/mltrace

Coarse-grained lineage and tracing for machine learning pipelines.

Primary LanguagePythonApache License 2.0Apache-2.0

mltrace

mltrace Documentation Status PyPI License

mltrace is a lightweight, open-source Python tool to get "bolt-on" observability in ML pipelines. It offers the following:

  • interface to define data and ML tests for components in pipelines
  • coarse-grained lineage and tracing
  • Python API to log versions of data and pipeline components
  • database to store information about component runs
  • UI and CLI to show the trace of steps in a pipeline taken to produce an output, flag outputs for review, and identify what steps of the pipeline to investigate first when debugging

mltrace is designed specifically for Agile or multidisciplinary teams collaborating on machine learning or complex data pipelines. The prototype is very lofi, but this README contains instructions on how to run the prototype on your machine if you are interested in developing. For general usage instructions, please see the official documentation. The accompanying blog post can be found here.

screenshot

Quickstart

You should have Docker installed on your machine. To get started, you will need to do 3 things:

  1. Set up the database and Flask server
  2. Run some pipelines with logging
  3. Launch the UI

If you are interested in learning about specific mltrace concepts, please read this page in the official docs.

Database setup (server-side)

First, you will need to create DB credentials. We use Postgres. There is a .postgresenv file in the root directory, but you should set your own values for the params.
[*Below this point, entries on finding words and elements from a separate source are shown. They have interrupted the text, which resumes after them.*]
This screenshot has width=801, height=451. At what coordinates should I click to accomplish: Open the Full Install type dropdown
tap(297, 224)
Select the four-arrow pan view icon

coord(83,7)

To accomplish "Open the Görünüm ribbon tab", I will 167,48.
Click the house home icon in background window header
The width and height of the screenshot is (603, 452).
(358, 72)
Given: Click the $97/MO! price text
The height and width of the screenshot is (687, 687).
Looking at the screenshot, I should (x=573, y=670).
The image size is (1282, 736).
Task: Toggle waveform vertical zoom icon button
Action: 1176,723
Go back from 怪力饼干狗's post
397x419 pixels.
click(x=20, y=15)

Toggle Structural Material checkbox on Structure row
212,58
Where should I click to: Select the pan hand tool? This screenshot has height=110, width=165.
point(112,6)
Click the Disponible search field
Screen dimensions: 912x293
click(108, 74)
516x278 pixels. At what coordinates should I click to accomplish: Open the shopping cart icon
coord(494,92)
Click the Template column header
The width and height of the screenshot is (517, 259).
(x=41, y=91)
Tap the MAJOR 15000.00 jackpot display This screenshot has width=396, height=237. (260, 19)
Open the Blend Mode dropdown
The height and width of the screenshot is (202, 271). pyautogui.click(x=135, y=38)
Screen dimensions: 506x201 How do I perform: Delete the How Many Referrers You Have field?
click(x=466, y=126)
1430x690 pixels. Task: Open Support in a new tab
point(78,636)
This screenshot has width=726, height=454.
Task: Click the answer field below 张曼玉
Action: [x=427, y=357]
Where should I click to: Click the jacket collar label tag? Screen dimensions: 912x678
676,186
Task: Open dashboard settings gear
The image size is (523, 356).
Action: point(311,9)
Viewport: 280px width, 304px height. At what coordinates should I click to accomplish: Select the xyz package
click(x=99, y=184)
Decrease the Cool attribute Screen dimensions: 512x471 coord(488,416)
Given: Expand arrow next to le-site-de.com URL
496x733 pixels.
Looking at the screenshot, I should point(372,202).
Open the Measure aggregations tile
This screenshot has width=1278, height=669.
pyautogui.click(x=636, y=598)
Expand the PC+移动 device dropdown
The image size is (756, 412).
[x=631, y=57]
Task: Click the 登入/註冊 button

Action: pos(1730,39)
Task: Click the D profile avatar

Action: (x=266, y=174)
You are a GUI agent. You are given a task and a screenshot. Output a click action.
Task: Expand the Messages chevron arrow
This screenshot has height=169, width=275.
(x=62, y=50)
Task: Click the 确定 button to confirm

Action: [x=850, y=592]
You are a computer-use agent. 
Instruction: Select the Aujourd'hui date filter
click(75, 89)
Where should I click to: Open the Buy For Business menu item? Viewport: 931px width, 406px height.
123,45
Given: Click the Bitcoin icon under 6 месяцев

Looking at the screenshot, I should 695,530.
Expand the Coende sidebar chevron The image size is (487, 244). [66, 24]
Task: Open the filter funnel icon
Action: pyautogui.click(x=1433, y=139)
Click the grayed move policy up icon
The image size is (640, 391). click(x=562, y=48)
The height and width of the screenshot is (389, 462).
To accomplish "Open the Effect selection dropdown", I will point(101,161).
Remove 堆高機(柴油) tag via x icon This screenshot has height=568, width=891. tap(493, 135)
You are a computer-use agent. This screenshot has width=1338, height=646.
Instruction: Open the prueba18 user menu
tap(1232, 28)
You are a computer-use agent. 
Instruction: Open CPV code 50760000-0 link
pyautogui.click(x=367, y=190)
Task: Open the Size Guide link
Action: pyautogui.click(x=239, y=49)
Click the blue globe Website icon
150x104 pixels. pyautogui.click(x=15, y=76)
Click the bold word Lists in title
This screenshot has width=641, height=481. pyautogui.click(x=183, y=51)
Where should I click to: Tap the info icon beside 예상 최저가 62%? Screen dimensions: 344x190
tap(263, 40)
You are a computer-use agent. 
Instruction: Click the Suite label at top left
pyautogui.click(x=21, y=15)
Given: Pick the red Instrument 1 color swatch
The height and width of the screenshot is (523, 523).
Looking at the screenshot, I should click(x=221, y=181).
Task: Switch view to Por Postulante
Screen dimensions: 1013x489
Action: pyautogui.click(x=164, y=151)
Assuming you have Docker installed, you can run the following commands from the root directory after cloning the most recent release:

docker-compose build
docker-compose up [-d]

And then to tear down the containers, you can run docker-compose down. Bring down the volumes as well, if you've made changes to DB schema using docker-compose down --volumes.

Run pipelines (client-side)

To use the logging functions in dev mode, you will need to install various dependencies:

pip install -r requirements.txt
pip install -e .

Next, you will need to set the database URI. It is recommended to use environment variables for this. To set the database address, set the DB_SERVER variable:

export DB_SERVER=<SERVER'S IP ADDRESS>

where <SERVER'S IP ADDRESS> is either the IP address of a remote machine or localhost if running locally. If, when you set up the server, you changed the URI in docker-compose.yaml, you can set the DB_URI variable (which represents the entire database URI) client-side instead of DB_SERVER.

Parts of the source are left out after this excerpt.